Помню, в первые ночи этого времени спал плохо, всё не мог успокоиться, вздрагивал от далекой пальбы. Хорошо хоть усталость осаживала растревоженный организм, а потом и привычка закрепилась. Стреляют? Ну, и хрен с ними. Не по нам же…
В темноте нарисовался Пашка в мешковатом камуфляже.
— Тащ командир, — развязно начал он, — па-азвольте доложить…
— Смирно! — рявкнул я на импульсе раздражения.
Ломов от неожиданности застыл, как мумия в саркофаге.
— Как стоишь? — мои губы дергались, выцеживая речь. — Руки по швам!
Павел вытянулся во фрунт.
— Мы тут не в гостях, красноармеец Ломов, а навсегда! Идет война, а вы с Темой никак не нарезвитесь. Через полчаса выходим на задание! К тебе я приставлю Ходановича, а к тебе, красноармеец Трошкин, Якуша. Забудьте про двадцать первый век! Его нет, и не будет еще полста лет с гаком! А тридцать минут спустя нас всех ждет не увеселительная прогулка вроде пейнтбола, а ночной бой. Я видел, как лихо вы тренировались со старшиной. Молодцы! Только сегодня вам придется колоть и резать не чучела, а живых фрицев! Ножиком по горлу! В печенку! Доходит?

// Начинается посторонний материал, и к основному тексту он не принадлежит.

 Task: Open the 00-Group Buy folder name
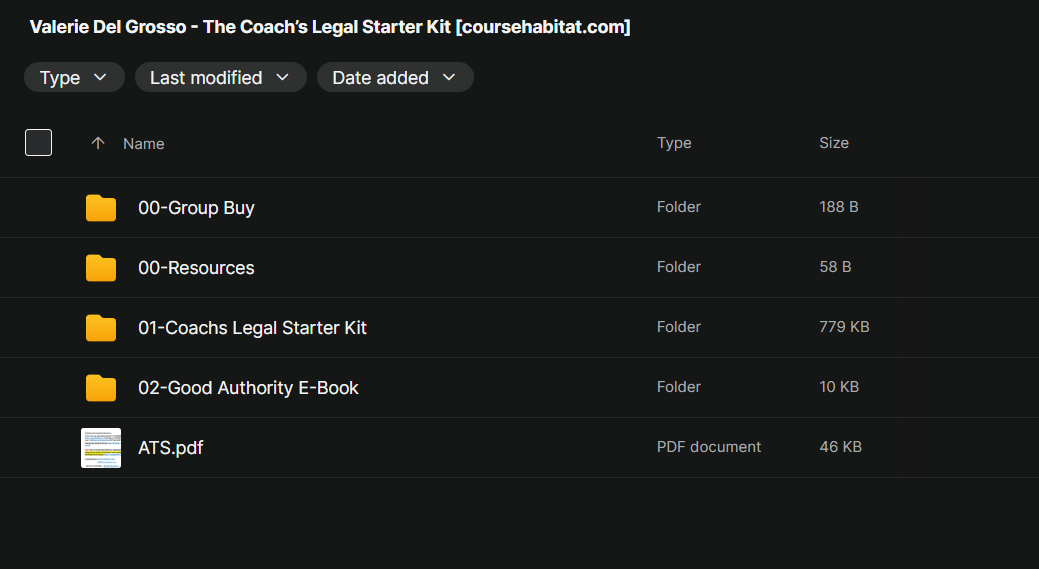coord(196,208)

Даже в потемках заметной стала бледность на бритых щеках «гостей из будущего».
— Я думал… — заныл Артем, но тут же подтянулся: — Разрешите спросить, товарищ командир!
— Слушаю, — буркнул я, чуток остывая.
— Мы думали, нам «наганы» дадут, с этими… ну, как их… глушители такие…
— С «БраМитами», — брюзгливо подсказал Ломов.
— Во-во!
— Револьверов мало, — неохотно ответил я, — как и глушаков. И там еще патроны нужны с уменьшенной навеской пороха. Короче, с «наганами» пойдут опытные стрелки, а вам выдадут трофейные «режики» — кинжалы, снятые с эсэсовцев.
— Буду резать, буду бить… — забормотал Трошкин, понурясь.